3.1.2. Mechanics Analysis on the Periodic Fracture in the Super-Thick Hard Strata

As shown in Figure 4, after the initial fracture of the thick hard rock, it can be regarded as a homogeneous isotropic cantilever structure.
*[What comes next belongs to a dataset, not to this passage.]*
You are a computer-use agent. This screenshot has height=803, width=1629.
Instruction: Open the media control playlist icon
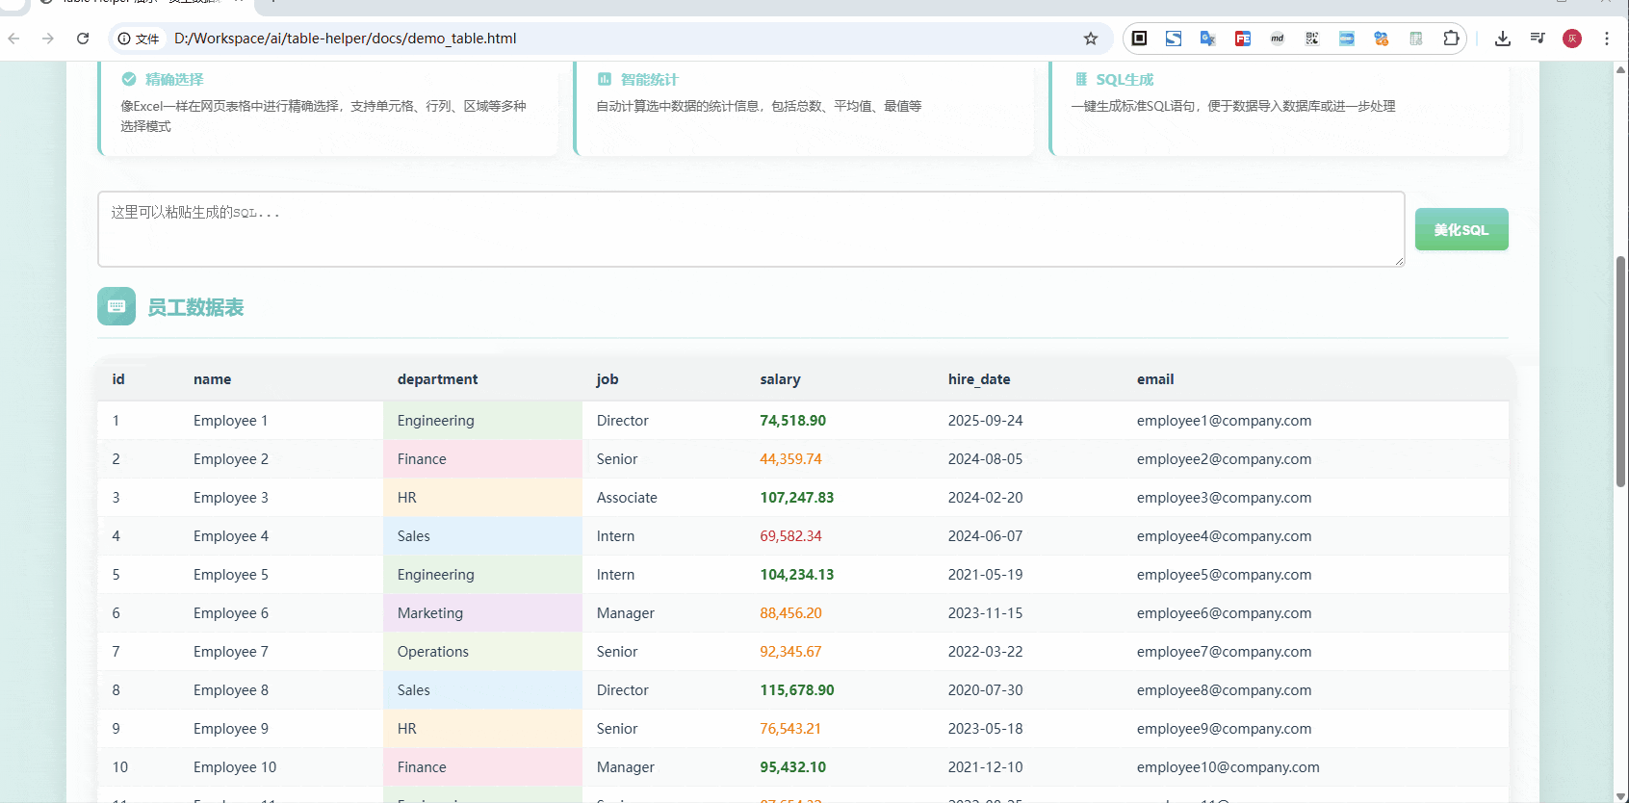pyautogui.click(x=1538, y=39)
Taking the center point of the cantilever beam as the coordinate origin, the periodic fracture mechanics model of super-thick hard rock is established, as shown in Figure 7.

According to the semi-inverse method of elastic mechanics, the basic form of the stress component of the cantilever beam is obtained, such as Equation (9).

$$\left\{\begin{array}{l}{\sigma }_x=\frac{x^2\left(6Ay+2B\right)}{2}+x\left(6Ey+2J\right)-{2Ay}^3-{2By}^2+6Ny+2T\\ {\sigma }_y={Ay}^3+{By}^2+Cy+D\\ {\tau }_{xy}=-x\left({3Ay}^2+2By+C\right)-{3Ey}^2-2Jy-G\end{array}\right.$$

(9)

In the Equation, A, B, C, D, E, J, G, N, T are dimensionless undetermined coefficients.

The left side of the cantilever beam is the free end, and the boundary conditions on the right side and the upper and lower sides are as follows (10).

$$\left\{\begin{array}{l}{\left({\sigma }_y\right)}_{y=\frac{h}{2}}=0\\ {\left({\sigma }_y\right)}_{y=-\frac{h}{2}}=-q\\ {\left({\tau }_{\mathit{xy}}\right)}_{y=\pm \frac{h}{2}}=0\\ {{\displaystyle \int }}_{-\frac{h}{2}}^{\frac{h}{2}}{\left({\tau }_{\mathit{xy}}\right)}_{x=l}=2\mathit{ql}\\ {{\displaystyle \int }}_{-\frac{h}{2}}^{\frac{h}{2}}{\left({\sigma }_x\right)}_{x=l}\mathrm{d}y=-{{\displaystyle \int }}_{-\frac{h}{2}}^{\frac{h}{2}}{\sigma }_F\mathrm{d}y\\ {{\displaystyle \int }}_{-\frac{h}{2}}^{\frac{h}{2}}{\left({\sigma }_x\right)}_{x=l}y\mathrm{d}y=M_1\end{array}\right.$$

(10)

In the Equation, $L=2l$; $M_1$ is the main moment of the fixed end side of the cantilever beam, $M_1=-2\left(q+\gamma h\right)l^2-{{\displaystyle \int }}_{-\frac{h}{2}}^{\frac{h}{2}}{\sigma }_{F}y\mathrm{d}y$.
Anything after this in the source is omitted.